▼▼▼

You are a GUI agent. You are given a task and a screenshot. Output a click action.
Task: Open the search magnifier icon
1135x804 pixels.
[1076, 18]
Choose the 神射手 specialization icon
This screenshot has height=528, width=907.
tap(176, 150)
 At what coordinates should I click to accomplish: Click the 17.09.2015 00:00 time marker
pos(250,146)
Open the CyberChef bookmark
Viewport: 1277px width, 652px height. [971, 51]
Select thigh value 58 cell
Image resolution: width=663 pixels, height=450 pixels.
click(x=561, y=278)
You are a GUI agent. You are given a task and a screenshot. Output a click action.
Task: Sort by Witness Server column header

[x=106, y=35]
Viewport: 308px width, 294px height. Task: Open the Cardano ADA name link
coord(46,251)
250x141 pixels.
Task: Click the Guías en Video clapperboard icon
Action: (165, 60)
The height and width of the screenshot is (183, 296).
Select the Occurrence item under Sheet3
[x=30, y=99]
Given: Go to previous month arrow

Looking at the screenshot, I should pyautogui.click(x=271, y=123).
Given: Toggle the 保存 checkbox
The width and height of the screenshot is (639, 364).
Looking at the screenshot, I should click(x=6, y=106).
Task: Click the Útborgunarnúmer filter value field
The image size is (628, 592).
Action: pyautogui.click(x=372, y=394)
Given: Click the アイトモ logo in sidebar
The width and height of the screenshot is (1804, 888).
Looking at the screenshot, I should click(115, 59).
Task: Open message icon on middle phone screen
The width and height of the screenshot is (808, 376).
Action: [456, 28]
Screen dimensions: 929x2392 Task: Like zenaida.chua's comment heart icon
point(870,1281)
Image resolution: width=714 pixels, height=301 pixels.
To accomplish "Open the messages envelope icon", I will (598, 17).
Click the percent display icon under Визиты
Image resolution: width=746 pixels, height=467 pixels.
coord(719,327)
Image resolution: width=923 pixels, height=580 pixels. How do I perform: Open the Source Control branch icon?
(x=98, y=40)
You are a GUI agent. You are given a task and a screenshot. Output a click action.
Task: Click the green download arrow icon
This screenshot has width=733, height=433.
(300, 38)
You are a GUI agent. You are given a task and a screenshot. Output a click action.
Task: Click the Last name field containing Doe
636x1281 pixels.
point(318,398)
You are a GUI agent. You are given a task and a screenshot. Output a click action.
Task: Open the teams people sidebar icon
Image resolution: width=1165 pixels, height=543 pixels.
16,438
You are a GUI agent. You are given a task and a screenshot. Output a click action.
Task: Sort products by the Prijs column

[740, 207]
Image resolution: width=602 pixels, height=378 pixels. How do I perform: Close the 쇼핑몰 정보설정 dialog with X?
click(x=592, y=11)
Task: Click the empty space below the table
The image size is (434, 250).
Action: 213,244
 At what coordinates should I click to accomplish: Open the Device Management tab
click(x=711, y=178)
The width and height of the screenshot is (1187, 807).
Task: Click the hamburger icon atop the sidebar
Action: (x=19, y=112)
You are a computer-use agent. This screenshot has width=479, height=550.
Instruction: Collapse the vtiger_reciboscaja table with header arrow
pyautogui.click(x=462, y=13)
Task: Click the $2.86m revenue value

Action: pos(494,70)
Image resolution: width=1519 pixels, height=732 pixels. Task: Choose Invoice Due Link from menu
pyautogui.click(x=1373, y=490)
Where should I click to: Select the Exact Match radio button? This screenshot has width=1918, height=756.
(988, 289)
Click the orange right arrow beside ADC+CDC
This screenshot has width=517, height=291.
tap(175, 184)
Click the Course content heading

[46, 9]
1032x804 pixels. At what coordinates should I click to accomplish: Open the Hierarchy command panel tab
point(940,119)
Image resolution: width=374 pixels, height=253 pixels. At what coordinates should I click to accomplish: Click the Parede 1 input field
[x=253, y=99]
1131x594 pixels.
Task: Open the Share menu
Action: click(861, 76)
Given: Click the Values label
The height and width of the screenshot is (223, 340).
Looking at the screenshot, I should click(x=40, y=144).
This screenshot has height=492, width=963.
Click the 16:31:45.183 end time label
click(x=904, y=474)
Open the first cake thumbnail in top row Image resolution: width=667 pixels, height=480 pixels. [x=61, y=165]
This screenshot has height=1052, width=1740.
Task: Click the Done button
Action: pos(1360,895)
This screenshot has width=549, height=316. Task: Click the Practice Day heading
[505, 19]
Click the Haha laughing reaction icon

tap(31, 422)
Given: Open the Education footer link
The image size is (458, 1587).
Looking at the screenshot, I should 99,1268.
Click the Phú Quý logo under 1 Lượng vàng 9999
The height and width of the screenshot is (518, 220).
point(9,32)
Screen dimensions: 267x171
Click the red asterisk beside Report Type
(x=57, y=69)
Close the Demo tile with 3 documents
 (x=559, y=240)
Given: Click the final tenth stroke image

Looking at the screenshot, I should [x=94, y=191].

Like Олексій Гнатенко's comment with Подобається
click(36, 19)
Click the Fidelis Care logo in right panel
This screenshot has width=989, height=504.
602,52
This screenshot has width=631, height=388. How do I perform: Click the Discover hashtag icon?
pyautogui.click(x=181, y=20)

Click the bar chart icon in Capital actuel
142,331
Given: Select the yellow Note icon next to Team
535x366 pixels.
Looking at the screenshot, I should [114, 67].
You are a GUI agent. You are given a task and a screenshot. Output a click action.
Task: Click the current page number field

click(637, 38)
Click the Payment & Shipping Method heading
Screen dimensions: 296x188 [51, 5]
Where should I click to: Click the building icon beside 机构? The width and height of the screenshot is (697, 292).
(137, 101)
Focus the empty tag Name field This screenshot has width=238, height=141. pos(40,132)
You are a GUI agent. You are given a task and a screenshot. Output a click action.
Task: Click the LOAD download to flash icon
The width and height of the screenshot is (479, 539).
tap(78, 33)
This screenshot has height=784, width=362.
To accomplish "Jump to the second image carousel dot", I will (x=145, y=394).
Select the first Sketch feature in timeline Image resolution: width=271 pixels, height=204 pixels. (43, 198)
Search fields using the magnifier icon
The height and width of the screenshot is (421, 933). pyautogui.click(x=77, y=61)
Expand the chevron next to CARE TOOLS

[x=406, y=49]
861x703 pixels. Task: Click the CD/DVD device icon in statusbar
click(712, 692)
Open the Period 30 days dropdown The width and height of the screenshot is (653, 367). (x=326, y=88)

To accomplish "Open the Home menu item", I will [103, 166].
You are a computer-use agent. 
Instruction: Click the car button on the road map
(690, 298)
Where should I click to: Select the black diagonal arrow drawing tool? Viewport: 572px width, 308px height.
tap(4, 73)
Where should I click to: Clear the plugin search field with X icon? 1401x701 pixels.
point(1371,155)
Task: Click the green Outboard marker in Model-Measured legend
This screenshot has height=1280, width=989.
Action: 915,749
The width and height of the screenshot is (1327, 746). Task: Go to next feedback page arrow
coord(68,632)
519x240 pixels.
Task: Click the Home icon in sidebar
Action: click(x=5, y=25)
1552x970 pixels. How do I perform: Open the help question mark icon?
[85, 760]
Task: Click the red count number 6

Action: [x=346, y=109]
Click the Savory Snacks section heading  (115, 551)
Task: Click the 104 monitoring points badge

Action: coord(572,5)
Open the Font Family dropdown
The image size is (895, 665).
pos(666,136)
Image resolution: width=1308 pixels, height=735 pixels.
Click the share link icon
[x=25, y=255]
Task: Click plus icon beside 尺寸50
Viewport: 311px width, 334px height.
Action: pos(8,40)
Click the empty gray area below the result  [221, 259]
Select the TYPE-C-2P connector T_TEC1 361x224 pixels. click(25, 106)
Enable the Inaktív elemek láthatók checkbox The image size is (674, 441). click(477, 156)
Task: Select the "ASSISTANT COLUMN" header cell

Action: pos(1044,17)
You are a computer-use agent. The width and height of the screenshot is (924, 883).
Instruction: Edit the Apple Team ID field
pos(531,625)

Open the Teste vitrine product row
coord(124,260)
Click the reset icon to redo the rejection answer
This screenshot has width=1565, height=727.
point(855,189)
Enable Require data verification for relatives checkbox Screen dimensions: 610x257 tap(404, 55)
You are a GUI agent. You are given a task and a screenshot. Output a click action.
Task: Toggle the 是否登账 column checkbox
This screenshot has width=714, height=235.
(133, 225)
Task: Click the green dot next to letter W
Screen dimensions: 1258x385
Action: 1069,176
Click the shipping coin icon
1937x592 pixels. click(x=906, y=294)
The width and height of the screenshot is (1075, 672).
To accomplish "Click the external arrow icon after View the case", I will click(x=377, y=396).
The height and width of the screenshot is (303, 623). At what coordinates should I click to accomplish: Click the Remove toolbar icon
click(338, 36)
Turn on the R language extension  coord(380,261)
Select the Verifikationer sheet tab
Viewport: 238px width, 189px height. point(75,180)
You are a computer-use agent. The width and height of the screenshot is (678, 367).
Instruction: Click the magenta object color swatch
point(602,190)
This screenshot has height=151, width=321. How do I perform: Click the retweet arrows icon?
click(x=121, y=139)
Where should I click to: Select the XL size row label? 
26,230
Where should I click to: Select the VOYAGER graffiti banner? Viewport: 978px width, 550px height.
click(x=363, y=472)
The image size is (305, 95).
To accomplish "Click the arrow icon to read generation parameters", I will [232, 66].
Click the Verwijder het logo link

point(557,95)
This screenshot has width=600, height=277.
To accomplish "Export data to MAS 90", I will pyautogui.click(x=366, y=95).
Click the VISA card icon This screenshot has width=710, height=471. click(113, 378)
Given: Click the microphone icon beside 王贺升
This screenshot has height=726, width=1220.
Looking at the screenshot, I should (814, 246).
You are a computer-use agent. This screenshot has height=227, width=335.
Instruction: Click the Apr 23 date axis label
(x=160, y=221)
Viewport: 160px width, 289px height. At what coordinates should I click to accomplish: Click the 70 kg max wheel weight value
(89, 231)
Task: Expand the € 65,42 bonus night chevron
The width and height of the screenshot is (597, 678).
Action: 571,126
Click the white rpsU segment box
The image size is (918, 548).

▲▲▲

- [EXERCISE DESCRIPTION]:
Of the lines above, extract only those from the line with "Click the Fidelis Care logo in right panel" to the line with "Given: Select the", both included, exactly as written.

- [ANSWER FOR THIS EXERCISE]:
Click the Fidelis Care logo in right panel
This screenshot has width=989, height=504.
602,52
This screenshot has width=631, height=388. How do I perform: Click the Discover hashtag icon?
pyautogui.click(x=181, y=20)

Click the bar chart icon in Capital actuel
142,331
Given: Select the yellow Note icon next to Team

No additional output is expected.